[Text for analysis]

◆ ◆ ◆ ◆ ◆

This phenomenal man, instructed the nurses to allow our children to see their baby sister and make arrangements for us to have a room at the nearby Ronald McDonald House. For the next 16 days, I rarely left Abby’s bedside. Never once did some­one reprimand me for touching her too much. I was encouraged to ask questions and told that if there was anything I did not un­derstand they would answer, find the answer or arrange to have the doctor come and answer any question I had. We were even encouraged to be available when the doctors met each morning to discuss care and treatment during “rounds”. Never once was I made to feel like an obstruction, but rather, a vital member of the team whose entire purpose was to heal a devastating illness and allow our daughter to come home.

I was never denied audience with Dr. Buist and had the opportunity to discuss with him the different NICU experiences we had survived. He said he was familiar with the NIDCAP approach. He cited statistics about Kangaroo care, parental involvement, and shortened hospital stays as well as decreased re-admittance rates. He shared with me one of the most pro­found statements that I continue to remind myself to this day, and which would become particularly useful in years to come as we welcomed more children into this world. He said, “The prac­tice of medicine is just that, it is PRACTICE, and it is ultimately your decision to allow medical professionals to practice on your child.

◆ ◆ ◆ ◆ ◆

[Supplied information]
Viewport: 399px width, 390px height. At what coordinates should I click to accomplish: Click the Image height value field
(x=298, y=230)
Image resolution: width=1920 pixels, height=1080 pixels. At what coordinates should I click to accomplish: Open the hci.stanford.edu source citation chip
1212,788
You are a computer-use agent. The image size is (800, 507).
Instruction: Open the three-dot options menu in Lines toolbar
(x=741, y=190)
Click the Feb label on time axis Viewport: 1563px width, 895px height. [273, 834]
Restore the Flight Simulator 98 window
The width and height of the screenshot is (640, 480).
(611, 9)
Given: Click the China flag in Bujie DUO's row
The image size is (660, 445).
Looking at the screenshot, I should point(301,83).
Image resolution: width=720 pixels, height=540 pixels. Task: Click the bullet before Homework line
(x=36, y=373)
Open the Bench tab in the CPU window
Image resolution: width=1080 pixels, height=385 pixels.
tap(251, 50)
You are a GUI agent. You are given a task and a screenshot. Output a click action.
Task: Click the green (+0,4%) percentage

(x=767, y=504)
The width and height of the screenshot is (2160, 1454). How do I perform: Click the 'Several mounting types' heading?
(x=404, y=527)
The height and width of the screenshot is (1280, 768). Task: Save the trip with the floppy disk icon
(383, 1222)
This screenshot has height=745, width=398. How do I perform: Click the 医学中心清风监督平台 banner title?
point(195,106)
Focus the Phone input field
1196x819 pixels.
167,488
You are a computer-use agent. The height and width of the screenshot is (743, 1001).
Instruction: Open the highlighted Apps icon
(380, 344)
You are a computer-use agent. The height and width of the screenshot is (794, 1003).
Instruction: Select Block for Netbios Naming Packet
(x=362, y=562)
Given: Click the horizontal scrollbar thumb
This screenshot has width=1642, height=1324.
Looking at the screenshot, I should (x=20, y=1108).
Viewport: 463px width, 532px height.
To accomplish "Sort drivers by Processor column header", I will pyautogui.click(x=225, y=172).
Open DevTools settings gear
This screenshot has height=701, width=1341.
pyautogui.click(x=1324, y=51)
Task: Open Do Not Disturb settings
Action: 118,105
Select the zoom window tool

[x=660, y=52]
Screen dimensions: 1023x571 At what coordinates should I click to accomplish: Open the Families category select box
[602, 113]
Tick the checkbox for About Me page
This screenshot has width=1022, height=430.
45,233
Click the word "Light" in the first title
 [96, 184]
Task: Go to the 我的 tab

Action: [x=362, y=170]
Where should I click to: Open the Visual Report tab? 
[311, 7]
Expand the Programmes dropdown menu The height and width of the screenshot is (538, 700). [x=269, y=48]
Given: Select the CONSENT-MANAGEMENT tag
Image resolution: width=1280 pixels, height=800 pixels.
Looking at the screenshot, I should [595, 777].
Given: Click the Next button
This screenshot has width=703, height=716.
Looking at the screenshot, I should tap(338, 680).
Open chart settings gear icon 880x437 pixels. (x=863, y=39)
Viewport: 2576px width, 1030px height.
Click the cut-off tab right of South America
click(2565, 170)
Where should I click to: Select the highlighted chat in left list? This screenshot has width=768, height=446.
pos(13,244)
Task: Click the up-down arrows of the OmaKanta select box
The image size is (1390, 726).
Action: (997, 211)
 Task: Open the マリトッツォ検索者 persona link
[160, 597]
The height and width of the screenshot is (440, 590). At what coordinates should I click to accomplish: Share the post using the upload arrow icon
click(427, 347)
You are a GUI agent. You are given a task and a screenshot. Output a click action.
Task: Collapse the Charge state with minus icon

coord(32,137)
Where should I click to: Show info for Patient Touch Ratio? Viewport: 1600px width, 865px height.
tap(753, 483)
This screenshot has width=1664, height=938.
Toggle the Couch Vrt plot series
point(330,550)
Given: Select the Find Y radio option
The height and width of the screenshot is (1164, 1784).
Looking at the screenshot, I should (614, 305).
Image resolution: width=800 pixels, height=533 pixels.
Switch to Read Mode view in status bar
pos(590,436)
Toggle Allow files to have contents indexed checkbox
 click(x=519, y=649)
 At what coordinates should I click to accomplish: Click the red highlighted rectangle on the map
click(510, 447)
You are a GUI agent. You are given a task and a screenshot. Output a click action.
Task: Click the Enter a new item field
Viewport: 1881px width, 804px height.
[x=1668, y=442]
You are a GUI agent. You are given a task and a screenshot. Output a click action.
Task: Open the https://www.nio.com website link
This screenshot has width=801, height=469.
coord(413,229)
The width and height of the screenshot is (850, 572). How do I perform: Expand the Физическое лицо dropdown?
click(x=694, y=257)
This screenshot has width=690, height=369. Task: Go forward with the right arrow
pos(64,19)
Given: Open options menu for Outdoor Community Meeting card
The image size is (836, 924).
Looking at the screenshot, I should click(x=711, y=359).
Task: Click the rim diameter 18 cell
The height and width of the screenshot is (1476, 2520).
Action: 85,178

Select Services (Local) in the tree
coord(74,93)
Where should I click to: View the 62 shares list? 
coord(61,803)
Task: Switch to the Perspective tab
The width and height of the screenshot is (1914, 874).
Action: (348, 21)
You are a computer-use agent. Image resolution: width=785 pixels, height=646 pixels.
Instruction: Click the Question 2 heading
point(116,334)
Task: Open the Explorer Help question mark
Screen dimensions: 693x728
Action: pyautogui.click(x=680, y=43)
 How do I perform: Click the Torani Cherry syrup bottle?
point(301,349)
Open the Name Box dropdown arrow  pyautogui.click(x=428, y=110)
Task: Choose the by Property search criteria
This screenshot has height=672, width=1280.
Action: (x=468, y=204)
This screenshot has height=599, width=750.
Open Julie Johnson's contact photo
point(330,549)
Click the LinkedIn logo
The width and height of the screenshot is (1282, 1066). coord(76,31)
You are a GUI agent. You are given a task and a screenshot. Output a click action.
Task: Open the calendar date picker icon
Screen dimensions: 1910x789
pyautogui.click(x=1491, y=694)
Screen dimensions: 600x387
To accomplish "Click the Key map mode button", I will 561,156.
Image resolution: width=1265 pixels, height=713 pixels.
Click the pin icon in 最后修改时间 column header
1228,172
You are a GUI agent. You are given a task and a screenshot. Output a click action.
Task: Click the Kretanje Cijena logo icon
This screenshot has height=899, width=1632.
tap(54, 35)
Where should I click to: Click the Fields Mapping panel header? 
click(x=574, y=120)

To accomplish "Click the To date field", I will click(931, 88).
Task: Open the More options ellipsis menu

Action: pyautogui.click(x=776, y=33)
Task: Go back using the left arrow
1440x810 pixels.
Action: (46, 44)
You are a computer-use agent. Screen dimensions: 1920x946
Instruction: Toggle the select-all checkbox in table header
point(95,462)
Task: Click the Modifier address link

◆ ◆ ◆ ◆ ◆

[Tasks to complete]
(a) Summarize the NICU account in two sentences.
(b) Write the next part of the NICU account, picking up after its final sentence.
The entries are not required for this work.

[Task results]
(a) During Abby's 16-day hospital stay, the writer rarely left her bedside, was encouraged to ask questions and to attend the doctors' morning rounds, and was treated as a vital member of the team rather than an obstruction. Dr. Buist, who was familiar with the NIDCAP approach and cited statistics on Kangaroo care and parental involvement, told the writer that the practice of medicine is practice and that it is ultimately the parent's decision to allow medical professionals to practice on a child.

(b)
Abby was discharged after 16 days of intensive care and an additional day in the special care nursery where I was encouraged to room in with and completely care for my bundle of joy. James and I administered all the necessary procedures and medica­tions that would be needed at home. We felt triumphant and confident caring for our baby; quite in contrast to prior experi­ences, where the predominant feeling of elation at discharge was matched by insecurity about our abilities. Oftentimes, making appropriate care decisions; interpreting preterm infant behav­ior; and attempting to understand the best way to protect and encourage bonding, development and support felt ambiguous at best. Today, Abigail is a healthy 15 year old who excels in school.

The NIDCAP approach to care has provided parents the priceless gift of confidence and determination, supporting them in their appropriate role as parents despite the daunting circumstances that may lie ahead of them. NIDCAP certified professionals and nurseries have gradually helped to change hos­pital nurseries around the world. Health care professionals and medical facilities have steadily come to a more complete under­standing of the undeniable positive outcomes of individualized, developmental, relationship-based care…a portal to
infant health.

Over the years as our family has continued to grow, we have experienced the NICU with the birth of each of our other six children. Each birth has presented its own special challenges, but we also became aware of the gradual changes in the nursery, and the care provided, that has taken place over the course of the last 18 years. The NICU can be a place that annihilates parents caus­ing indefinable harm to families. With every subsequent NICU we have been a part of over the last 18 years, changes are evident regarding preterm behavioral understanding and support for both the families and the babies.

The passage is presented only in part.